Letter: EPA’s all-electric requirements hurt your freedom to choose

Last year, the U.S. Environmental Protection Agency proposed a rule that would require 67% of new passenger vehicles and 46% of new medium-duty trucks and vans be all-electric by 2032. Recent reports indicate that the EPA is considering revising its timeline for the rule. But a delay doesn’t change the fact that the EPA’s proposal would mean, in eight short years, two out of every three new vehicles must be electric — in other words, a de facto ban on new gas-powered vehicles.

This mandate would restrict drivers’ freedom to choose the type of vehicle that best fits their needs. According to a new poll, three out of four American voters oppose government regulations that would ban new gasoline, diesel and hybrid vehicles.

The EPA’s proposal not only ignores consumer choice but also increases our reliance on Chinese supply chains, putting our national security at risk.

It also could impact jobs here in Ohio, as dozens of refinery workers, as well as state and local officials, warned at a recent rally in Toledo. The oil and natural gas industry supports more than 351,000 jobs in Ohio.

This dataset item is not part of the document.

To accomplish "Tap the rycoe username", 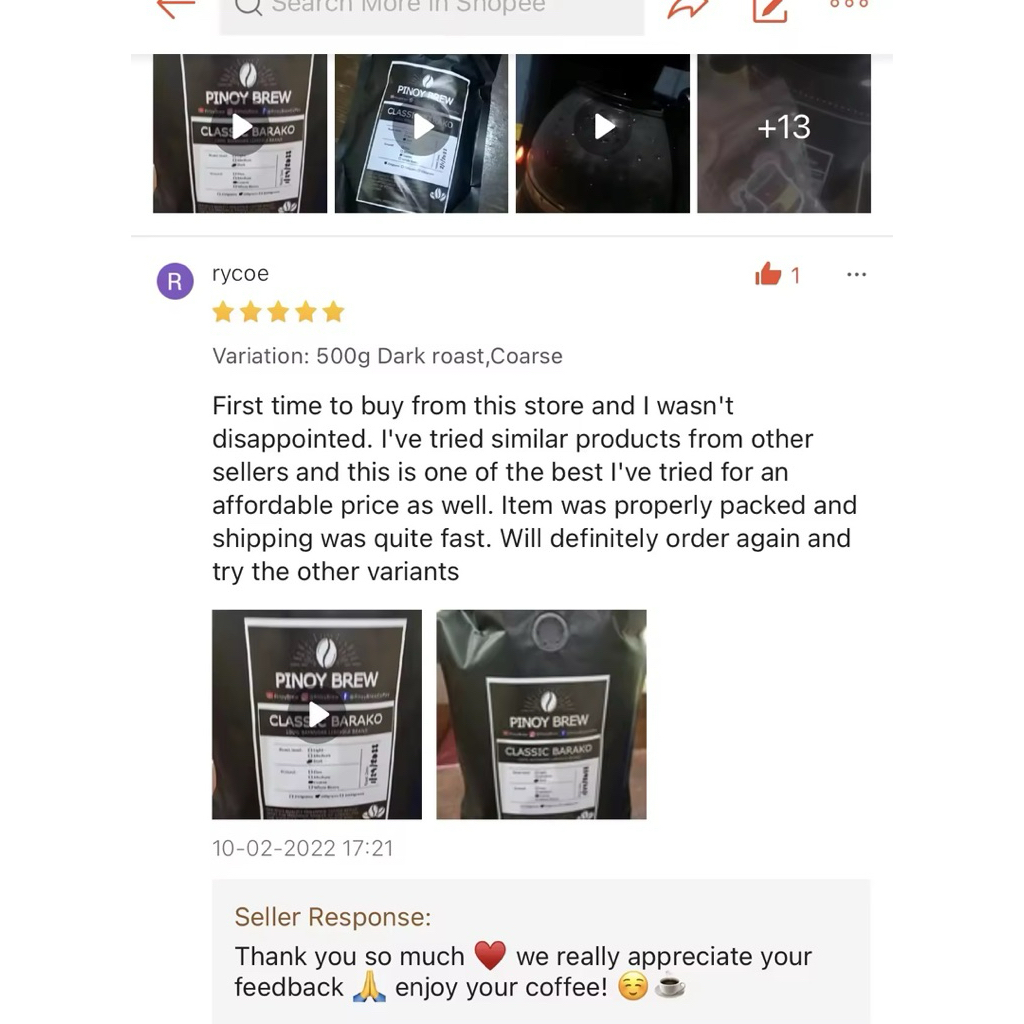I will 240,273.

What’s more, with innovations in vehicle technology and liquid fuels, cars have been getting cleaner for decades – 99% cleaner than the 1970s for most tailpipe pollutants.

While we share the goal of reducing emissions, the EPA’s flawed proposal could jeopardize American jobs, consumer choice and national security and should be dropped, not delayed.

Claire Linkhart


Linkhart is the associate director of American Petroleum Institute Ohio.